Training Resources
DesignSafe-CI offers a suite of training resources aimed at equipping researchers and engineers with cutting-edge computational skills. These repositories cover a range of topics, including accelerating Python applications, utilizing database APIs, implementing physics-informed neural networks (PINNs), understanding explainable AI (XAI), and applying Deep Operator Networks (DeepONet). Each module provides hands-on tutorials and practical examples to enhance your proficiency in leveraging these technologies for natural hazards research.
DeepONet Training
Learn about Deep Operator Networks (DeepONet), a novel deep learning framework for learning operators. This training covers the fundamentals of DeepONet architecture, its applications in solving differential equations, and practical implementation using PyTorch.

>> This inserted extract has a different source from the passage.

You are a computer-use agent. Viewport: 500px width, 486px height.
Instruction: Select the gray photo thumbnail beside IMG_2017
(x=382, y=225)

Training on XAI using DesignSafe
Explore Explainable AI (XAI) techniques applied to natural hazards engineering. Learn how to interpret machine learning models using methods like LIME, SHAP, and feature importance analysis. The training includes practical examples using Python libraries and real-world datasets.
Physics Informed Machine Learning
Discover Physics-Informed Neural Networks (PINNs) for solving partial differential equations. This training demonstrates how to incorporate physical laws into neural networks, with applications in structural dynamics and fluid mechanics using TensorFlow.
Database API training
Master database interaction through APIs using DesignSafe's infrastructure. Learn to programmatically access, query, and manipulate research data using RESTful APIs. Includes examples of data retrieval, filtering, and integration with analysis workflows.
Accelerating Python using Cython, Numba and JAX
Optimize your Python code performance using various acceleration techniques. Learn to use Cython for C-level performance, Numba for just-in-time compilation, and JAX for automatic differentiation and parallelization. Includes practical examples and performance comparisons.
Note
If you don't see training that you expect to be on this list, then search for it on GitHub.